A man who illegally sold bald eagle and hawk feathers in Lawrence was sentenced Wednesday in federal court.
Brian K. Stoner, 33, of Ponca City, Okla., was sentenced to a year on federal probation after pleading guilty last summer to two misdemeanor counts of violating the Lacey Act, which prohibits the commercialization of illegally taken wildlife, U.S. Attorney Barry Grissom’s office announced.
Stoner admitted in his plea that in February 2009 he went to a private residence in Lawrence, where he offered and sold a bald eagle tail feather fan and a Native American dress bustle made of rough-legged hawk and ferruginous hawk feathers to an undercover Federal Wildlife Service agent. Stoner also offered to sell the agent golden eagle and crested caracara, or Mexican, eagle parts.
The private residence was that of Ruben D. Littlehead, according to court documents.
Littlehead, who has since moved from Lawrence to Montana, also was charged with four counts in the case, court documents say.

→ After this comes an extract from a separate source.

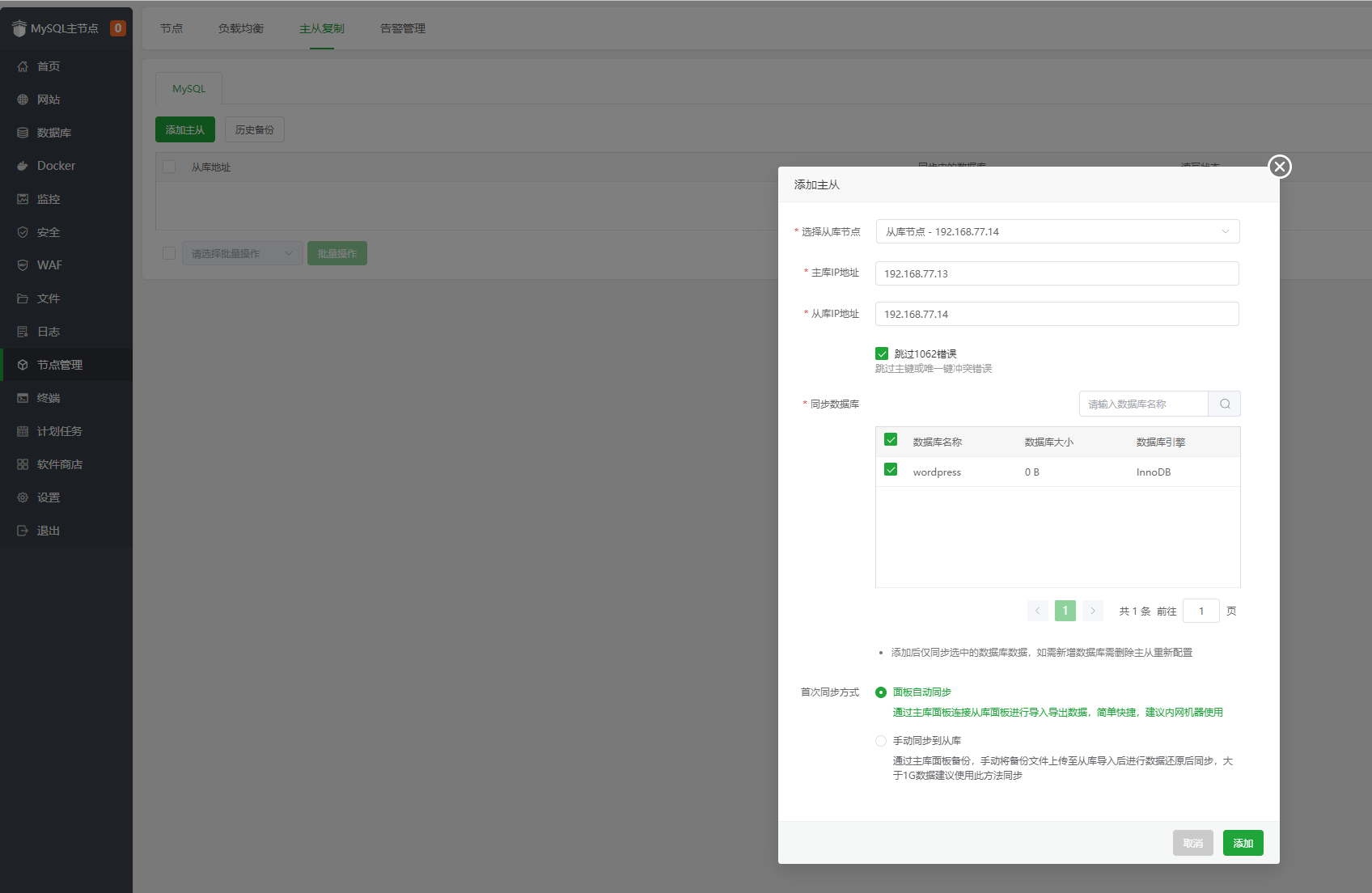1372x893 pixels.
Task: Switch to the load balancing tab
Action: 240,28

Littlehead, accused of offering feathers for sale twice in 2008 and in collaboration with Stoner in 2009, is scheduled to enter his plea later this month.

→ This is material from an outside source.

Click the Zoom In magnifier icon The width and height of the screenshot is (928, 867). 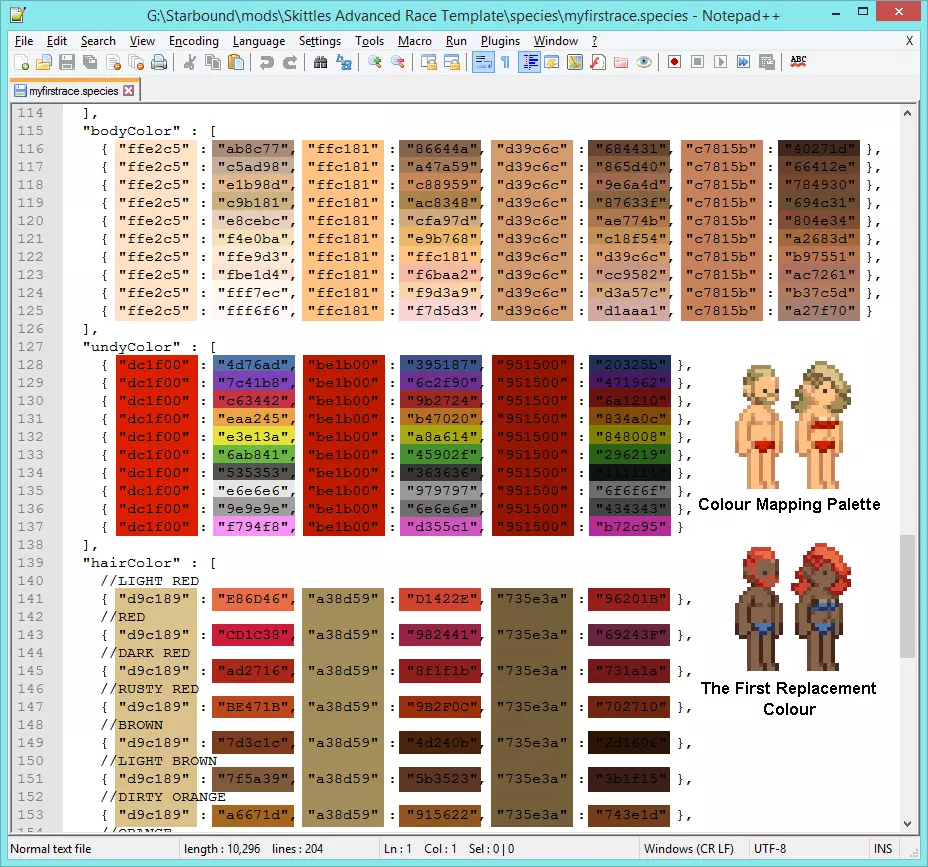(374, 62)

While Native Americans are allowed under certain circumstances to posses such feathers, commercializing them is illegal.
The feathers seized in the case will be sent to the U.S. Fish and Wildlife Service’s National Eagle Repository in Colorado, Grissom’s office said.
The repository receives bald and golden eagles that are found dead and redistributes them to qualified Native Americans for use in religious ceremonies, according to its website. The birds’ feathers and parts are in high demand — in the past there have been thousands more approved applications on file than there were available eagles.